|
Texto Anterior | Próximo Texto | Índice
BERNARDO CARVALHO
O mapa do tesouro
No início dos anos 60, quando ainda era criança e passava fome, no norte da China, Mo
Yan chegou a comer carvão e gostou. Não é de espantar que tenha
decidido ser escritor depois de ouvir dizer que os escritores comiam
bolinhos todos os dias -e não só
uma vez por ano, como a sua família de camponeses miseráveis.
Talvez também não seja por acaso que "O Mapa do Tesouro"
(Cangbao Tu), pequena narrativa de Mo Yan publicada neste
ano na França (Editions Philippe
Picquier), por ocasião do Salão do
Livro em homenagem à China, se
passe num restaurante especializado em bolinhos.
Aos 48 anos, Mo Yan (seu nome
original é Guan Moye) é hoje um
dos expoentes da literatura chinesa, comparado a Rabelais, Günter
Grass e García Márquez. Depois
de uma infância miserável e de
uma adolescência difícil no campo, sem estudos, conseguiu entrar
para o Exército e nunca mais passou fome. O Exército lhe permitiu
escrever. Era considerado um soldado exemplar, porque ficava
imóvel quando montava guarda,
"escrevendo em pensamento".
Em 1987, ganhou notoriedade
com o romance histórico "O Sorgo
Vermelho", adaptado para o cinema por Zhang Yimou. Deixou
o Exército há sete anos e hoje vive
de literatura. É prolífico (tem nove romances e mais de 70 contos
publicados), o que dá um sentido
irônico ao pseudônimo Mo Yan,
que significa "não falar".
Diante de uma obra tão extensa, a novela "O Mapa do Tesouro" pode parecer um título irrisório. Mas dá a chave para o percurso inusitado que esse autor
traçou, indo redescobrir a tradição chinesa, inesperadamente,
pelo viés da melhor prosa ocidental moderna.
Desde o início do século 20, a
tradição é um obstáculo que os escritores chineses tentam ultrapassar, num esforço de ocidentalização e modernização. Depois de viver os horrores da Revolução Cultural, que pôs sob suspeita todo
intelectual que mantinha um elo
com o passado e com a transmissão do conhecimento histórico,
Mo Yan vai fazer o caminho inverso, resgatando no exterior os
elementos para a renovação da
tradição.
Os escritores chineses eram "encorajados" pelo maoísmo a seguir
os ditames do realismo socialista.
Quando Mo Yan descobre finalmente os livros de Kafka, nos
anos 80, o contato com a prosa
ocidental só lhe dá mais fôlego
para seguir uma outra via, que
ele já intuía e esboçava. Pelo filtro
da prosa ocidental (Kafka, Borges
etc.), ele desperta para o potencial
das parábolas e das fábulas dentro da modernidade literária. Reconhece em escritores estrangeiros o espectro da influência da
sua própria cultura.
Talvez por apresentar de uma
maneira tão descaradamente irônica a exuberância, a cor local, as
metáforas e a alegoria política, o
tom satírico e fantástico que costumam ser incensados como características essenciais dos seus
romances que mais satisfazem a
sede de exotismo do Ocidente, "O
Mapa do Tesouro" seja a pedra
de toque para entender como esse
filho de camponeses da Província
de Shandong conseguiu ouvir os
ecos da China antiga onde eram
menos prováveis, na modernidade ocidental, pela estratégia oposta à dos escritores chineses que
procuravam na modernidade
ocidental uma forma de escapar à
China antiga.

**Descrição do problema**: De acordo com o texto sobre Mo Yan, qual é o significado do pseudônimo adotado pelo escritor?

**Registros listados**:
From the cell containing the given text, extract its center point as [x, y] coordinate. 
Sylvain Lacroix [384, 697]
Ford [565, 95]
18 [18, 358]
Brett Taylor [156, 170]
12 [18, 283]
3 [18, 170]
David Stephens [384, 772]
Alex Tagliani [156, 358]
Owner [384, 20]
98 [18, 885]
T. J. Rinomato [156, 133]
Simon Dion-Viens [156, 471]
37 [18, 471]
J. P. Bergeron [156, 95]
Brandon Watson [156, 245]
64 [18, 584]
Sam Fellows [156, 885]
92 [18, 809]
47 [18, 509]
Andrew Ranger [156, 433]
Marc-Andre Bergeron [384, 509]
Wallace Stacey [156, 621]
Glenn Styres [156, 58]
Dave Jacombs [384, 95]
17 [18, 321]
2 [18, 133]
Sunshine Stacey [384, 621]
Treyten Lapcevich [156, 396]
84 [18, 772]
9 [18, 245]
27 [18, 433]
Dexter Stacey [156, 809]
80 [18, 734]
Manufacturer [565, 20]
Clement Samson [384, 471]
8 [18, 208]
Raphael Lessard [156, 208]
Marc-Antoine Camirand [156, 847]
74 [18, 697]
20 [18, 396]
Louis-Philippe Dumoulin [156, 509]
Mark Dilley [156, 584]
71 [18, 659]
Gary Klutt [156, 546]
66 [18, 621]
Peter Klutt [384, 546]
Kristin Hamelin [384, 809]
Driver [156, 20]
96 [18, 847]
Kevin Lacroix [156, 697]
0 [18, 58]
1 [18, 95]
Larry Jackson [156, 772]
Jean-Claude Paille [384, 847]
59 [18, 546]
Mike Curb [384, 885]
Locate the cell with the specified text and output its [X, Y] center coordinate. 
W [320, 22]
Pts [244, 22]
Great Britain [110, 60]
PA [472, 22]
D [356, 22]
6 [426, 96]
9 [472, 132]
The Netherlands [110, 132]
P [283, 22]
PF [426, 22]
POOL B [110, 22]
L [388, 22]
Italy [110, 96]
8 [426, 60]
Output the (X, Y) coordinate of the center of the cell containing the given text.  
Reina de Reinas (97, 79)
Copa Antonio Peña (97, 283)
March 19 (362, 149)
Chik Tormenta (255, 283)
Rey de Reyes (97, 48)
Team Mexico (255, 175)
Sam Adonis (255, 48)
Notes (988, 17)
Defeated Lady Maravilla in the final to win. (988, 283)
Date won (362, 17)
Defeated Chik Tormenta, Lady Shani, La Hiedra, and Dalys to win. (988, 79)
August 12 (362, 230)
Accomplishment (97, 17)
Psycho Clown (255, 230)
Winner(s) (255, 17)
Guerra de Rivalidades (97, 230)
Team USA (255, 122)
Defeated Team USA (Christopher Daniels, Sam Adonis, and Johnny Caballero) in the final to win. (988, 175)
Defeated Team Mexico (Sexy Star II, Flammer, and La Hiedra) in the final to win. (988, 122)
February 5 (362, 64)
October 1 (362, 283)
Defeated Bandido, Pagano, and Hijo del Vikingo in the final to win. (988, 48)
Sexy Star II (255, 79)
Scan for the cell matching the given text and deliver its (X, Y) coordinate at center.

**Solução redigida**: O pseudônimo Mo Yan significa "não falar".